Yellow Foot Residential Building / OA-Lab
Yellow Foot Residential Building / OA-Lab
Open boundaries for communications with neighborhood – “Yellow Foot” is an apartment project located in the mid-size residential district of Seocho-dong in Seoul, Korea. This type of neighborhood is densely packed with small and middle-sized housing and accounts for about 40% of the total population of Seoul. Here, it is typical that buildings are surrounded by either blocking walls or parking lots along the streets without respecting pedestrians. There is no idea of public spaces and activities, so buildings are isolated from the streets behind walls and parking lots. In this situation, the “Yellow Foot” apartment is intended as an attempt to create open and engaging relationships between the private and public.
The project proposes an out-reaching design for the ground-level experiences. Usually, in these types of neighborhoods in Seoul, the piloti-area is necessary to secure parking spaces and to maximize the floor area ratio. But it induces unpleasant street conditions where pedestrians must face parking spaces along the streets, where nobody wants to walk. To overcome this typical condition, Yellow Foot’s ground level extends out towards the streets with the landscape surrounding the parking area. Through this, it provides green boundaries that are open to the neighborhood. Unlike other neighboring buildings, by having the surrounding landscape permeate into the street, Yellow Foot creates an open boundary that brings about vitality to the dreary local streetscape.
The building façade has a couple of different types of windows, which reflect the functions of the living rooms and other smaller rooms. The windows, following the pattern of the 30cm width of the granite panels, provide random effects over the orderly façade. The shifting window compositions are arranged together with the inside functions reflecting the housing units’ rigid and flexible areas.
Following the setback guidelines, the sun exposure angles, and the local apartment terrace regulations, the building form has been shaped with the two vertically stacking masses. With this massing strategy, the 10-story building can scale down toward the small streets, respecting pedestrians’ experiences. Despite the inherent limitations as a development-oriented project, Yellow Foot apartment managed to diversify its unit types.
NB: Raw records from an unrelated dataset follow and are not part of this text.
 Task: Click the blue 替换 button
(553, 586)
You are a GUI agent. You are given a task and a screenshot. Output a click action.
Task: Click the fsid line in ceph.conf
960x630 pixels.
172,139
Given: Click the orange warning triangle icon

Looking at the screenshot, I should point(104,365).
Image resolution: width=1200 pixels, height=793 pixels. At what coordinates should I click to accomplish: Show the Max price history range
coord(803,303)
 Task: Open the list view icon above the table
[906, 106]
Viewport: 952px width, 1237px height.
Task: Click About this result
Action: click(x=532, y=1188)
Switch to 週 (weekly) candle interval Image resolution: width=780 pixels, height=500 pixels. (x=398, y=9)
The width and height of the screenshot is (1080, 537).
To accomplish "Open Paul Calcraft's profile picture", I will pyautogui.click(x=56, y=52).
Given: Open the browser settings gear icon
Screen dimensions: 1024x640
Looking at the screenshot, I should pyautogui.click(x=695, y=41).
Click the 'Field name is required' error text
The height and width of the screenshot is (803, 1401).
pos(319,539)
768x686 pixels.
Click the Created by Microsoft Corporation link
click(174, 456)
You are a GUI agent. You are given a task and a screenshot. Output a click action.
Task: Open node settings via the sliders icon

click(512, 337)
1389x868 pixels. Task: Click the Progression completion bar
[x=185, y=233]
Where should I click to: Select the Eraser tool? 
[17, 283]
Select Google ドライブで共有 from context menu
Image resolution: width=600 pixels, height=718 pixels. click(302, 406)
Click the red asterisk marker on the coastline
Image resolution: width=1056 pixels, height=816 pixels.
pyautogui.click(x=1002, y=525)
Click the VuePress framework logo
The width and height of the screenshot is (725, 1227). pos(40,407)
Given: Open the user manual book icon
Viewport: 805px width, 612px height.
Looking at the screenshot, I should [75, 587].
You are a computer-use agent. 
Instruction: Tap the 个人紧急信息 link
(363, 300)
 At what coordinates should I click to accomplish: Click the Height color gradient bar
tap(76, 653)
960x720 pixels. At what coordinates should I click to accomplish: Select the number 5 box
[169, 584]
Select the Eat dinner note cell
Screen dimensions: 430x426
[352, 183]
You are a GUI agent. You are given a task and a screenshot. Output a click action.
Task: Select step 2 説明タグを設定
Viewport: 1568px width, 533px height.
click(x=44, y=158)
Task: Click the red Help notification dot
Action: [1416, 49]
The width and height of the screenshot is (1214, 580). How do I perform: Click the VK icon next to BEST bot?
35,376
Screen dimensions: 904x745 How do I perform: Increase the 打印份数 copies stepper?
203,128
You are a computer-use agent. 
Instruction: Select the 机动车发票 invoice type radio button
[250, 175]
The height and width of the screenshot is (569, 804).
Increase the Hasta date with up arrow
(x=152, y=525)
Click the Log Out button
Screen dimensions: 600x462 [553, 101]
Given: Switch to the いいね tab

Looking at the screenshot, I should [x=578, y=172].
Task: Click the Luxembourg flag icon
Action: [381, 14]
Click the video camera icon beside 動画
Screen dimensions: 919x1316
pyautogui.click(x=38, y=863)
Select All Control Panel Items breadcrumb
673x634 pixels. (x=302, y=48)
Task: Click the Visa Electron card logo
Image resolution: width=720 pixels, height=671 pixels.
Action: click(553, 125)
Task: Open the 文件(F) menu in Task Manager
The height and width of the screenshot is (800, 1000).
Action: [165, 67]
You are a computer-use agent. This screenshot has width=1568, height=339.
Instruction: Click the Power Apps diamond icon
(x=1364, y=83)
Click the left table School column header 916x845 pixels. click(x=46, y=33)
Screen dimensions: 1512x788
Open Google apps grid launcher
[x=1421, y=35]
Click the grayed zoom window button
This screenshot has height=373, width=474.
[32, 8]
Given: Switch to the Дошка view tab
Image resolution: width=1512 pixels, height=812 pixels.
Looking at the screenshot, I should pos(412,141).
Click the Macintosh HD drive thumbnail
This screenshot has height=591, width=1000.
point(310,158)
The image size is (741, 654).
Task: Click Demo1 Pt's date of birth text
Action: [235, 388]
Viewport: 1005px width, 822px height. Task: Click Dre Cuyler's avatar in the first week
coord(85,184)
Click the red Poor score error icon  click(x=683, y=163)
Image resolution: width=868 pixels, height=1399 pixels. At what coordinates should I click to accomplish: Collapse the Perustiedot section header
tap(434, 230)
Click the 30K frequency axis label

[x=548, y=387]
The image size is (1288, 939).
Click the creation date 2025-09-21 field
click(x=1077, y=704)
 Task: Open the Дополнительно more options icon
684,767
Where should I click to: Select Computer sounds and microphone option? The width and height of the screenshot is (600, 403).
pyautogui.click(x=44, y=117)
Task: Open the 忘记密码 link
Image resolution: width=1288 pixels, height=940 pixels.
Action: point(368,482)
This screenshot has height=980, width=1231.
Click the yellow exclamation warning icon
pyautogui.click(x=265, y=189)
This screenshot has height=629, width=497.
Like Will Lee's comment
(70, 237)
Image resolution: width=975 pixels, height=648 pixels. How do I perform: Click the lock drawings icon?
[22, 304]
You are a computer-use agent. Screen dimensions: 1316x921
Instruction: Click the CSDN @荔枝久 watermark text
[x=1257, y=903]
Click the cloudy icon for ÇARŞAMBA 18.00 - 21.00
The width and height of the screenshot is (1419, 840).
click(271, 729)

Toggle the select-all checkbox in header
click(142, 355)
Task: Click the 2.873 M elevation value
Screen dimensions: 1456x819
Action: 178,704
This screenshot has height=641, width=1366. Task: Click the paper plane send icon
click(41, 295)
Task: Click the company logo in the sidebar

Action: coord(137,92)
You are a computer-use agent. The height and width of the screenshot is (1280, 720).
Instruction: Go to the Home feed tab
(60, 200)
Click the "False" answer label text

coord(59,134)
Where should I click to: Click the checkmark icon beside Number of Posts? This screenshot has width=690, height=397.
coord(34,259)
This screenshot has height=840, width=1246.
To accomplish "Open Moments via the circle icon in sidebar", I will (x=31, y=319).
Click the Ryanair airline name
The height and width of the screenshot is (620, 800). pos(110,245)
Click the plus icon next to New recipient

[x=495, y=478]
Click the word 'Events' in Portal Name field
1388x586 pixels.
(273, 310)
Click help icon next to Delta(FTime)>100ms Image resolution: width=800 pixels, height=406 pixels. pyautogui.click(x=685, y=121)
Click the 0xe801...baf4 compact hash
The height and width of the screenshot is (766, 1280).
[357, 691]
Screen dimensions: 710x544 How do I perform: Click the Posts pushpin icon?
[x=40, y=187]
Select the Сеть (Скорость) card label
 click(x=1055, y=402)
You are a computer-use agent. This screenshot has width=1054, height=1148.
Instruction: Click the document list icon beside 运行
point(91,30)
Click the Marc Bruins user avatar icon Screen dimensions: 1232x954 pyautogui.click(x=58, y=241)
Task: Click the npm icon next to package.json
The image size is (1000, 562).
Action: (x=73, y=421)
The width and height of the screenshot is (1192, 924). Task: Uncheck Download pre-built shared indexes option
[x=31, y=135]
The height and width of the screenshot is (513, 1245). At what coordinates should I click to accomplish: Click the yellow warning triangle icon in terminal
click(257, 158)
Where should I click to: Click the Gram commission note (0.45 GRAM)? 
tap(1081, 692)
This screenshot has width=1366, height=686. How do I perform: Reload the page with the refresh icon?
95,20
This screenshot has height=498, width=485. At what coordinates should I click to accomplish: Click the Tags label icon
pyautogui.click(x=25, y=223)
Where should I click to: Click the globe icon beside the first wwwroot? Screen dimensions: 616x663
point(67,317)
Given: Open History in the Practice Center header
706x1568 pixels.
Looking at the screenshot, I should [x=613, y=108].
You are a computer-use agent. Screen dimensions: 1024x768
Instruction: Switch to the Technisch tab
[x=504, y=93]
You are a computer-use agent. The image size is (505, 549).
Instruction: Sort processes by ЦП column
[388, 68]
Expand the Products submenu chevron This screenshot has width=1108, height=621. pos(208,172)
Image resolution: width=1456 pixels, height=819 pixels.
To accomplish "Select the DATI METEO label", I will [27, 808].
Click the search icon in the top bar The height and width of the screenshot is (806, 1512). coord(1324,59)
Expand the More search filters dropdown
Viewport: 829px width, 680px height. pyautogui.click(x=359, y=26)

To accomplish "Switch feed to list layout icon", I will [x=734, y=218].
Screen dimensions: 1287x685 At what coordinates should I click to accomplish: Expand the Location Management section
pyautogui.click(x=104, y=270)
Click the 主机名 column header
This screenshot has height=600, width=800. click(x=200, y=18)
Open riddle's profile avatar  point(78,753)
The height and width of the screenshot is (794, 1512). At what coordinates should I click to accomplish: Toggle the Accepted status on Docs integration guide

By locating the vertical core to arrange cars and pedestrian circulations smoothly, the project can have six different unit types efficiently, varying from two and three-bedroom types to attic-unit types with high ceilings.
Yellow Foot apartment provides open boundaries amongst the neighboring buildings that are disconnected from and ignorant of the streets and public life. Its bold proposal suggests alternative relationships between streets and buildings; public and private; in a densely packed low and mid-rise housing neighborhood of Seoul. With the varying depth of the elevation facing the street, as well as the permeating boundary of the ground level, “Yellow Foot” will bring about new favorable relationships between buildings and streets in its local community. Further, it can address a new positive challenge by providing more friendly public space in the typical development-oriented neighborhood in Seoul.